▶ **What you need to do**
Return every line of the listing, exactly as it reads.

▶ **Dataset records**
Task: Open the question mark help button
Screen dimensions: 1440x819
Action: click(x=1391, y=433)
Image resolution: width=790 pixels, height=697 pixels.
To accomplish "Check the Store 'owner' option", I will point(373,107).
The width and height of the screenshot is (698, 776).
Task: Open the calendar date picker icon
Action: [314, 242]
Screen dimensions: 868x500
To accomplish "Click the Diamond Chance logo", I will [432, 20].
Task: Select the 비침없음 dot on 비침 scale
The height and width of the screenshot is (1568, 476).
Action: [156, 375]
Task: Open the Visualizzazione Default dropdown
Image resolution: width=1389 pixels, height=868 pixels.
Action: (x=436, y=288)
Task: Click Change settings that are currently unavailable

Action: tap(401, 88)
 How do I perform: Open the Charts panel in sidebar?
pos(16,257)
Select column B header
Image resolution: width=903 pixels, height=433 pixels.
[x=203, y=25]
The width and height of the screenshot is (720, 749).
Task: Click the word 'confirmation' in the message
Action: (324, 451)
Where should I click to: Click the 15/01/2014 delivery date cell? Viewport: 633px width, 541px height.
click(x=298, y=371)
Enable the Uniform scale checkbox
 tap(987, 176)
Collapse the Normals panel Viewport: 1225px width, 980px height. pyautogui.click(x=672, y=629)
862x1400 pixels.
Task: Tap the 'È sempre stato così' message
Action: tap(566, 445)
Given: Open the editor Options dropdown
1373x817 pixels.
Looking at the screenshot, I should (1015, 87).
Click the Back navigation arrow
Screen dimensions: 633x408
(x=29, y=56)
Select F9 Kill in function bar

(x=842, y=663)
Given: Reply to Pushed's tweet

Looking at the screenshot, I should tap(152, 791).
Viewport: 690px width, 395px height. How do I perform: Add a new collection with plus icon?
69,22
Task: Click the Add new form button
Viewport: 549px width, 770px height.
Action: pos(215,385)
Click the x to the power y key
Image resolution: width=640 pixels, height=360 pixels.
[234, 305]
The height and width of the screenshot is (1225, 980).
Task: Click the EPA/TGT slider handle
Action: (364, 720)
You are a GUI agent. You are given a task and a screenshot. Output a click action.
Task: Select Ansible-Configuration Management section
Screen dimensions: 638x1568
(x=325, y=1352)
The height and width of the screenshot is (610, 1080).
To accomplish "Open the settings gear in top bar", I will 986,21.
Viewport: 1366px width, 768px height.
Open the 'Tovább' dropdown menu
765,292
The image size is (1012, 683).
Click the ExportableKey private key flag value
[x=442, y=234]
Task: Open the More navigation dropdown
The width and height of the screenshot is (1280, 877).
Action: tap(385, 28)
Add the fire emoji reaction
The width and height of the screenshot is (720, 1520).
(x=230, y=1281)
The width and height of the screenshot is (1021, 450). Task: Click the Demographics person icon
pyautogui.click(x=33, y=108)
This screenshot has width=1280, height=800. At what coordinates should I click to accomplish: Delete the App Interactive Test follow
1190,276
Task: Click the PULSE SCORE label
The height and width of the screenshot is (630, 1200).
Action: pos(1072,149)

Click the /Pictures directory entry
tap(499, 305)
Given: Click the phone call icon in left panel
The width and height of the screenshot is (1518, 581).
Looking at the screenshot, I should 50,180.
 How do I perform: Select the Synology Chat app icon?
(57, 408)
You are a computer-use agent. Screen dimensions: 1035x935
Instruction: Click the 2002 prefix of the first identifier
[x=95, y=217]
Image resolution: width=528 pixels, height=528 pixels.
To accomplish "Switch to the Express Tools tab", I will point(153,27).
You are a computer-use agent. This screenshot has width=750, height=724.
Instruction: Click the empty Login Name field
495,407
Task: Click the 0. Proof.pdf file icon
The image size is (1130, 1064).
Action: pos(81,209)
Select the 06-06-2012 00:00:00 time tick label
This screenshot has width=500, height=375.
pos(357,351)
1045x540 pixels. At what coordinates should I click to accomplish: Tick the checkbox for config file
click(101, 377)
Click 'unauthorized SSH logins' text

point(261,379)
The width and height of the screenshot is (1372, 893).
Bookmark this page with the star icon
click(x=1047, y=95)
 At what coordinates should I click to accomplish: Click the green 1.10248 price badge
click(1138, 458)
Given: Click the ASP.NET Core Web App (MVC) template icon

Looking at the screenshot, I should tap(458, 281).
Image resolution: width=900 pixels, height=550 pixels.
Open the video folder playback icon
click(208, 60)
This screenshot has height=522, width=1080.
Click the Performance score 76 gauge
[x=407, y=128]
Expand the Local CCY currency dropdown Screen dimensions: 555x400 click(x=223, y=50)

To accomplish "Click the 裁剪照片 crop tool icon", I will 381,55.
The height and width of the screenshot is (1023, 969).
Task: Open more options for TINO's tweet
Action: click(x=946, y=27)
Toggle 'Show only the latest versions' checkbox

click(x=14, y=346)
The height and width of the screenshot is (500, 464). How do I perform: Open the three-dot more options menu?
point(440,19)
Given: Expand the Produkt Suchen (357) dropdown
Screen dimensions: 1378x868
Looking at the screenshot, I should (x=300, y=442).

▶ **Result below**
Task: Open the question mark help button
Screen dimensions: 1440x819
Action: click(x=1391, y=433)
Image resolution: width=790 pixels, height=697 pixels.
To accomplish "Check the Store 'owner' option", I will point(373,107).
The width and height of the screenshot is (698, 776).
Task: Open the calendar date picker icon
Action: [314, 242]
Screen dimensions: 868x500
To accomplish "Click the Diamond Chance logo", I will [432, 20].
Task: Select the 비침없음 dot on 비침 scale
The height and width of the screenshot is (1568, 476).
Action: [156, 375]
Task: Open the Visualizzazione Default dropdown
Image resolution: width=1389 pixels, height=868 pixels.
Action: (x=436, y=288)
Task: Click Change settings that are currently unavailable

Action: tap(401, 88)
 How do I perform: Open the Charts panel in sidebar?
pos(16,257)
Select column B header
Image resolution: width=903 pixels, height=433 pixels.
[x=203, y=25]
The width and height of the screenshot is (720, 749).
Task: Click the word 'confirmation' in the message
Action: (324, 451)
Where should I click to: Click the 15/01/2014 delivery date cell? Viewport: 633px width, 541px height.
click(x=298, y=371)
Enable the Uniform scale checkbox
 tap(987, 176)
Collapse the Normals panel Viewport: 1225px width, 980px height. pyautogui.click(x=672, y=629)
862x1400 pixels.
Task: Tap the 'È sempre stato così' message
Action: tap(566, 445)
Given: Open the editor Options dropdown
1373x817 pixels.
Looking at the screenshot, I should (1015, 87).
Click the Back navigation arrow
Screen dimensions: 633x408
(x=29, y=56)
Select F9 Kill in function bar

(x=842, y=663)
Given: Reply to Pushed's tweet

Looking at the screenshot, I should tap(152, 791).
Viewport: 690px width, 395px height. How do I perform: Add a new collection with plus icon?
69,22
Task: Click the Add new form button
Viewport: 549px width, 770px height.
Action: pos(215,385)
Click the x to the power y key
Image resolution: width=640 pixels, height=360 pixels.
[234, 305]
The height and width of the screenshot is (1225, 980).
Task: Click the EPA/TGT slider handle
Action: (364, 720)
You are a GUI agent. You are given a task and a screenshot. Output a click action.
Task: Select Ansible-Configuration Management section
Screen dimensions: 638x1568
(x=325, y=1352)
The height and width of the screenshot is (610, 1080).
To accomplish "Open the settings gear in top bar", I will 986,21.
Viewport: 1366px width, 768px height.
Open the 'Tovább' dropdown menu
765,292
The image size is (1012, 683).
Click the ExportableKey private key flag value
[x=442, y=234]
Task: Open the More navigation dropdown
The width and height of the screenshot is (1280, 877).
Action: tap(385, 28)
Add the fire emoji reaction
The width and height of the screenshot is (720, 1520).
(x=230, y=1281)
The width and height of the screenshot is (1021, 450). Task: Click the Demographics person icon
pyautogui.click(x=33, y=108)
This screenshot has width=1280, height=800. At what coordinates should I click to accomplish: Delete the App Interactive Test follow
1190,276
Task: Click the PULSE SCORE label
The height and width of the screenshot is (630, 1200).
Action: pos(1072,149)

Click the /Pictures directory entry
tap(499, 305)
Given: Click the phone call icon in left panel
The width and height of the screenshot is (1518, 581).
Looking at the screenshot, I should 50,180.
 How do I perform: Select the Synology Chat app icon?
(57, 408)
You are a computer-use agent. Screen dimensions: 1035x935
Instruction: Click the 2002 prefix of the first identifier
[x=95, y=217]
Image resolution: width=528 pixels, height=528 pixels.
To accomplish "Switch to the Express Tools tab", I will point(153,27).
You are a computer-use agent. This screenshot has width=750, height=724.
Instruction: Click the empty Login Name field
495,407
Task: Click the 0. Proof.pdf file icon
The image size is (1130, 1064).
Action: pos(81,209)
Select the 06-06-2012 00:00:00 time tick label
This screenshot has width=500, height=375.
pos(357,351)
1045x540 pixels. At what coordinates should I click to accomplish: Tick the checkbox for config file
click(101, 377)
Click 'unauthorized SSH logins' text

point(261,379)
The width and height of the screenshot is (1372, 893).
Bookmark this page with the star icon
click(x=1047, y=95)
 At what coordinates should I click to accomplish: Click the green 1.10248 price badge
click(1138, 458)
Given: Click the ASP.NET Core Web App (MVC) template icon

Looking at the screenshot, I should tap(458, 281).
Image resolution: width=900 pixels, height=550 pixels.
Open the video folder playback icon
click(208, 60)
This screenshot has height=522, width=1080.
Click the Performance score 76 gauge
[x=407, y=128]
Expand the Local CCY currency dropdown Screen dimensions: 555x400 click(x=223, y=50)

To accomplish "Click the 裁剪照片 crop tool icon", I will 381,55.
The height and width of the screenshot is (1023, 969).
Task: Open more options for TINO's tweet
Action: click(x=946, y=27)
Toggle 'Show only the latest versions' checkbox

click(x=14, y=346)
The height and width of the screenshot is (500, 464). How do I perform: Open the three-dot more options menu?
point(440,19)
Given: Expand the Produkt Suchen (357) dropdown
Screen dimensions: 1378x868
Looking at the screenshot, I should (x=300, y=442).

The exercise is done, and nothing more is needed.